Without detailed calculations, I struggle to see why these functions are complete. I would very much like to see a proof using discrete Fourier transform approximation to demonstrate the completeness of $ e^{ik} $ in $L^2(T) $, leveraging the results for $ L^2(S) $. I think such proof would be very intuitive and interesting.

I recently found a related question on Math Stack Exchange (link), where an answer outlines a framework using discrete Fourier approximation to show span density. However, this answer only provides a high-level overview and omits almost all technical details. I am unable to fill in these technical details myself and am even unsure if this framework is reasonable.

The author of this answer has not been active on MSE for almost ten years, so I cannot contact him directly. I would greatly appreciate if someone could help fill in the technical details of this approach or indicate if the method in the answer is not feasible. Additionally, if this approach is based on any existing literature, I would welcome references.

Answer 1

Here is a proof sketch along the lines suggested in the linked SE answer.

I will work on $S^1=[0,1]$ (identifying $0$ and $1$) and denote $e(x)=e^{2\pi ix}$. I will also denote $S_N=\{0,\frac 1N,\ldots,\frac{N-1}N\}\subset S^1$ and assume for convenience that $N$ is odd. Let $f\in C^{2}(S^1)$. Set $f_N(x)=\sum_{n=-(N-1)/2}^{(N-1)/2}\widehat {f_N}(n)e(nx)$, where $\widehat{f_N}(n)=\frac 1N\sum_{x\in S_N}f(x)e(-nx)$. Then $f_N$ coincides with $f$ on $S_N$ by the Discrete Fourier Transform.

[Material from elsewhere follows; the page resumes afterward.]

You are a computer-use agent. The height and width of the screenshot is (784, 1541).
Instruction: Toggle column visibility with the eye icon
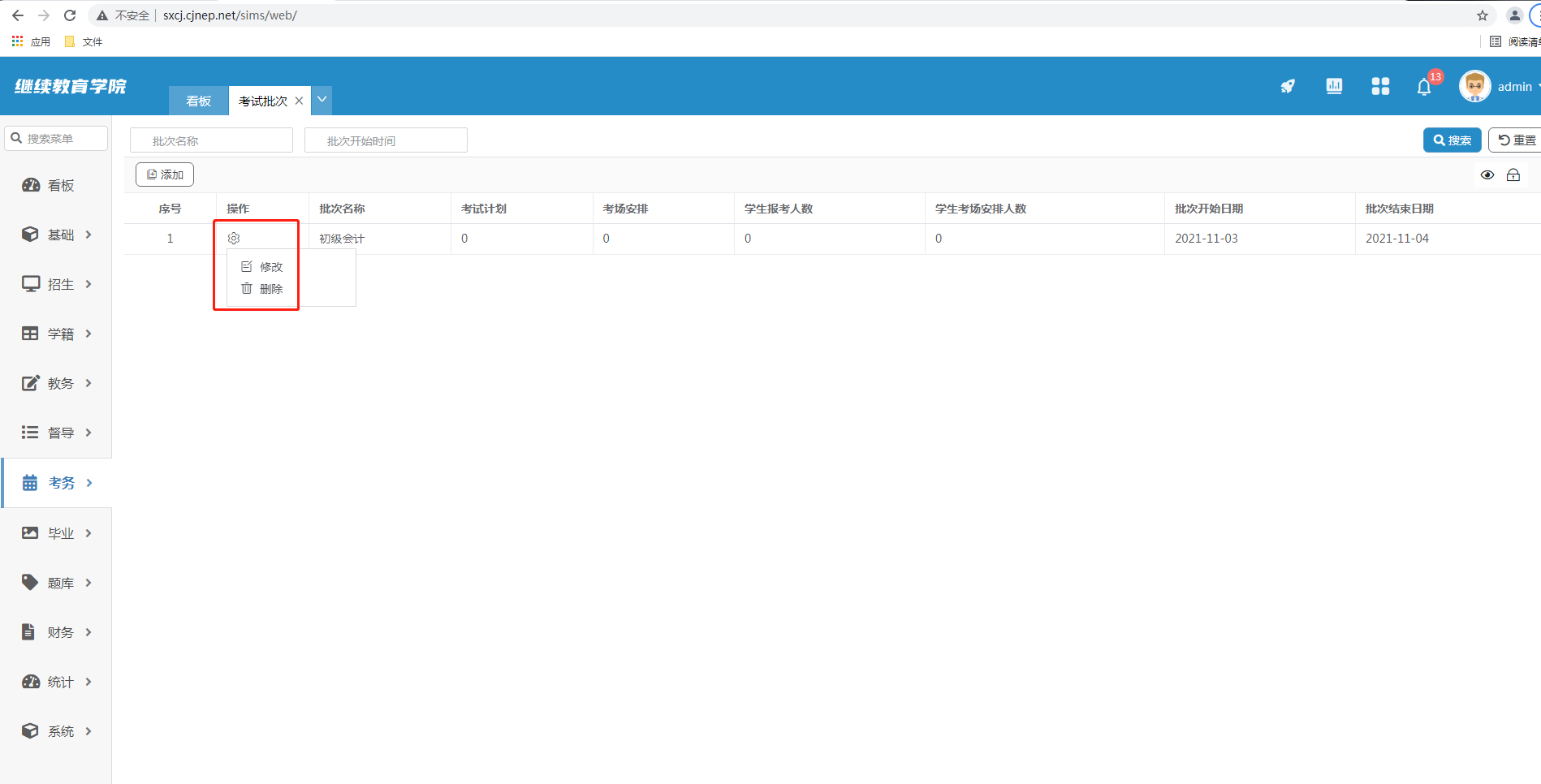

A calculation using Abel's summation formula twice and that $f\in C^2$ shows $\widehat{f_N}(n)=O(\frac 1{n^2})$ for $-\frac{N-1}2\le n\le\frac{N-1}2$, uniformly in $N$. This is the discrete version of the (hopefully "intuitive") fact that the Fourier coefficients of a smooth function decay fast. The actual calculation with this approach involves expressions quite similar to Dirichlet and Fejer kernels, evaluated at a discrete set of points. An alternative, more elegant approach is to use the identity $\widehat{\Delta g}(n)=(e(\frac nN)-1)\hat g(n)$ for discrete Fourier transforms, where $\Delta$ is the difference operator $\Delta g(\frac kN)=g(\frac{k+1}N)-g(\frac kN)$.

From this one obtains $\sup_{S^1}|f_N'|=O(\log N)$ and since $f=f_N$ on $S_N$ and the gaps between the points of $S_N$ are $1/N$ we have that $\sup_{S^1}|f-f_N|=O(\log N/N)$ and we are done.